▶ **Problem**
Write each entry out again, exactly as it is written.

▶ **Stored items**
***
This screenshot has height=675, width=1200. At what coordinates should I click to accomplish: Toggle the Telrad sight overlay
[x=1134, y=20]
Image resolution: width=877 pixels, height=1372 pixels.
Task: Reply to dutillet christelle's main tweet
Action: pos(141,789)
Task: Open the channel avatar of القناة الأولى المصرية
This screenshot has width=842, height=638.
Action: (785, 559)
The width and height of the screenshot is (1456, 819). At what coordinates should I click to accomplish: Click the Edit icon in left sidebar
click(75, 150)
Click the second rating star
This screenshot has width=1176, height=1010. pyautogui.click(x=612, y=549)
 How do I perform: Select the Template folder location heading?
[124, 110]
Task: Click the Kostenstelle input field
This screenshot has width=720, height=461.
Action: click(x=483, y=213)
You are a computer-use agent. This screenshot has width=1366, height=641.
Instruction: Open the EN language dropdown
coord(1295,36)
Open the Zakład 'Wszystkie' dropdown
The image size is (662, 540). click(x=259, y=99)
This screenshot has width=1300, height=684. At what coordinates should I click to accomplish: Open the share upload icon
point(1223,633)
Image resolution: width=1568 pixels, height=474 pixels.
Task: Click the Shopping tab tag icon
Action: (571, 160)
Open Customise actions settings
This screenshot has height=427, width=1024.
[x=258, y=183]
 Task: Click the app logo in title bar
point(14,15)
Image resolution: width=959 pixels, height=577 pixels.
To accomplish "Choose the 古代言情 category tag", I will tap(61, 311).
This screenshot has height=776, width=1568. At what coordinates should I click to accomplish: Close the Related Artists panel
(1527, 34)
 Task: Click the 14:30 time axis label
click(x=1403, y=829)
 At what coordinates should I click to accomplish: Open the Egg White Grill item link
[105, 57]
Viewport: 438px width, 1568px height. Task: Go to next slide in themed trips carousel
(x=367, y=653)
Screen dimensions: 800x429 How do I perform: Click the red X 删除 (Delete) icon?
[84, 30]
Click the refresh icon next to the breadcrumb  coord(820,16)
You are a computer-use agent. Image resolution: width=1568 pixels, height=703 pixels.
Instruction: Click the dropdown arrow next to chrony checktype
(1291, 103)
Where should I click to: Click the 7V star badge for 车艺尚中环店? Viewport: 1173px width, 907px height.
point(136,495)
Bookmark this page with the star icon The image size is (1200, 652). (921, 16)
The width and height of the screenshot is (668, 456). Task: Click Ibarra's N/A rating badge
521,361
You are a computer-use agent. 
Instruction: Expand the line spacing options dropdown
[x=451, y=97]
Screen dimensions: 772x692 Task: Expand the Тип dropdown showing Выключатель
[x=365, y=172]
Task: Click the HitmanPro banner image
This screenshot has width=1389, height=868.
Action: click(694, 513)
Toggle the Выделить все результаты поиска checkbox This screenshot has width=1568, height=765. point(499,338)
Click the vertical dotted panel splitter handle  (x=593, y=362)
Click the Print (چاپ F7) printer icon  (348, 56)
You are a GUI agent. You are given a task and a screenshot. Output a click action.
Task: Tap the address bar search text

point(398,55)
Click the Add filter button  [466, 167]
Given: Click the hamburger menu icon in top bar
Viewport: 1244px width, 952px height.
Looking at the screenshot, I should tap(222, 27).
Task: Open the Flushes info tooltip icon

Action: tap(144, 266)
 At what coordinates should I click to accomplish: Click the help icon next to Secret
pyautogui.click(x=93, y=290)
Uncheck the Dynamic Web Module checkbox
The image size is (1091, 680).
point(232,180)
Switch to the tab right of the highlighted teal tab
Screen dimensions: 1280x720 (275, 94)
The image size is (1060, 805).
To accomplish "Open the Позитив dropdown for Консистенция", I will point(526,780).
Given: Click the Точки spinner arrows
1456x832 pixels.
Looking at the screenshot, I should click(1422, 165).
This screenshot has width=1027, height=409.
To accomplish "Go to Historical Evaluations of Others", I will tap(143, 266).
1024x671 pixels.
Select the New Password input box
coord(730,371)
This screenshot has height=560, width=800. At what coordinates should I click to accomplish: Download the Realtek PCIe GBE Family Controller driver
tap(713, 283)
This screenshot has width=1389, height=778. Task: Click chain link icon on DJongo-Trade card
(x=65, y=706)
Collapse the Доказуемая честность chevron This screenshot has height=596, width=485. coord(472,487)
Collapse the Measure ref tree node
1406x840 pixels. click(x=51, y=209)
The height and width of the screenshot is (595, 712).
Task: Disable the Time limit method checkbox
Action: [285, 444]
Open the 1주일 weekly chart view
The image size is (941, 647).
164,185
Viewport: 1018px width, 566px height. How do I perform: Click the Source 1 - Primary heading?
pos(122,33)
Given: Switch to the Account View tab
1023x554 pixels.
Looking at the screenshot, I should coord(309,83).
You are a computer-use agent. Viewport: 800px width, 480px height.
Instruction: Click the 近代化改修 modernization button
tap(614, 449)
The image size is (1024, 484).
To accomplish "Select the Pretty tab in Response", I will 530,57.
***
▶ **Exercise output**
This screenshot has height=675, width=1200. At what coordinates should I click to accomplish: Toggle the Telrad sight overlay
[x=1134, y=20]
Image resolution: width=877 pixels, height=1372 pixels.
Task: Reply to dutillet christelle's main tweet
Action: pos(141,789)
Task: Open the channel avatar of القناة الأولى المصرية
This screenshot has width=842, height=638.
Action: (785, 559)
The width and height of the screenshot is (1456, 819). At what coordinates should I click to accomplish: Click the Edit icon in left sidebar
click(75, 150)
Click the second rating star
This screenshot has width=1176, height=1010. pyautogui.click(x=612, y=549)
 How do I perform: Select the Template folder location heading?
[124, 110]
Task: Click the Kostenstelle input field
This screenshot has width=720, height=461.
Action: click(x=483, y=213)
You are a computer-use agent. This screenshot has width=1366, height=641.
Instruction: Open the EN language dropdown
coord(1295,36)
Open the Zakład 'Wszystkie' dropdown
The image size is (662, 540). click(x=259, y=99)
This screenshot has width=1300, height=684. At what coordinates should I click to accomplish: Open the share upload icon
point(1223,633)
Image resolution: width=1568 pixels, height=474 pixels.
Task: Click the Shopping tab tag icon
Action: (571, 160)
Open Customise actions settings
This screenshot has height=427, width=1024.
[x=258, y=183]
 Task: Click the app logo in title bar
point(14,15)
Image resolution: width=959 pixels, height=577 pixels.
To accomplish "Choose the 古代言情 category tag", I will tap(61, 311).
This screenshot has height=776, width=1568. At what coordinates should I click to accomplish: Close the Related Artists panel
(1527, 34)
 Task: Click the 14:30 time axis label
click(x=1403, y=829)
 At what coordinates should I click to accomplish: Open the Egg White Grill item link
[105, 57]
Viewport: 438px width, 1568px height. Task: Go to next slide in themed trips carousel
(x=367, y=653)
Screen dimensions: 800x429 How do I perform: Click the red X 删除 (Delete) icon?
[84, 30]
Click the refresh icon next to the breadcrumb  coord(820,16)
You are a computer-use agent. Image resolution: width=1568 pixels, height=703 pixels.
Instruction: Click the dropdown arrow next to chrony checktype
(1291, 103)
Where should I click to: Click the 7V star badge for 车艺尚中环店? Viewport: 1173px width, 907px height.
point(136,495)
Bookmark this page with the star icon The image size is (1200, 652). (921, 16)
The width and height of the screenshot is (668, 456). Task: Click Ibarra's N/A rating badge
521,361
You are a computer-use agent. 
Instruction: Expand the line spacing options dropdown
[x=451, y=97]
Screen dimensions: 772x692 Task: Expand the Тип dropdown showing Выключатель
[x=365, y=172]
Task: Click the HitmanPro banner image
This screenshot has width=1389, height=868.
Action: click(694, 513)
Toggle the Выделить все результаты поиска checkbox This screenshot has width=1568, height=765. point(499,338)
Click the vertical dotted panel splitter handle  (x=593, y=362)
Click the Print (چاپ F7) printer icon  (348, 56)
You are a GUI agent. You are given a task and a screenshot. Output a click action.
Task: Tap the address bar search text

point(398,55)
Click the Add filter button  [466, 167]
Given: Click the hamburger menu icon in top bar
Viewport: 1244px width, 952px height.
Looking at the screenshot, I should tap(222, 27).
Task: Open the Flushes info tooltip icon

Action: tap(144, 266)
 At what coordinates should I click to accomplish: Click the help icon next to Secret
pyautogui.click(x=93, y=290)
Uncheck the Dynamic Web Module checkbox
The image size is (1091, 680).
point(232,180)
Switch to the tab right of the highlighted teal tab
Screen dimensions: 1280x720 (275, 94)
The image size is (1060, 805).
To accomplish "Open the Позитив dropdown for Консистенция", I will point(526,780).
Given: Click the Точки spinner arrows
1456x832 pixels.
Looking at the screenshot, I should click(1422, 165).
This screenshot has width=1027, height=409.
To accomplish "Go to Historical Evaluations of Others", I will tap(143, 266).
1024x671 pixels.
Select the New Password input box
coord(730,371)
This screenshot has height=560, width=800. At what coordinates should I click to accomplish: Download the Realtek PCIe GBE Family Controller driver
tap(713, 283)
This screenshot has width=1389, height=778. Task: Click chain link icon on DJongo-Trade card
(x=65, y=706)
Collapse the Доказуемая честность chevron This screenshot has height=596, width=485. coord(472,487)
Collapse the Measure ref tree node
1406x840 pixels. click(x=51, y=209)
The height and width of the screenshot is (595, 712).
Task: Disable the Time limit method checkbox
Action: [285, 444]
Open the 1주일 weekly chart view
The image size is (941, 647).
164,185
Viewport: 1018px width, 566px height. How do I perform: Click the Source 1 - Primary heading?
pos(122,33)
Given: Switch to the Account View tab
1023x554 pixels.
Looking at the screenshot, I should coord(309,83).
You are a computer-use agent. Viewport: 800px width, 480px height.
Instruction: Click the 近代化改修 modernization button
tap(614, 449)
The image size is (1024, 484).
To accomplish "Select the Pretty tab in Response", I will 530,57.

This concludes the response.